__GIVEN RECORDS__.

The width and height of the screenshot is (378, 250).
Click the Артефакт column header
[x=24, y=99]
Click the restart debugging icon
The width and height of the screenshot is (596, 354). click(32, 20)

__GIVEN INSTRUCTION__. Select each line of the records that contains the string "screenshot", matching case exactly.

__ANSWER IN FULL__.
The width and height of the screenshot is (378, 250).
The width and height of the screenshot is (596, 354). click(32, 20)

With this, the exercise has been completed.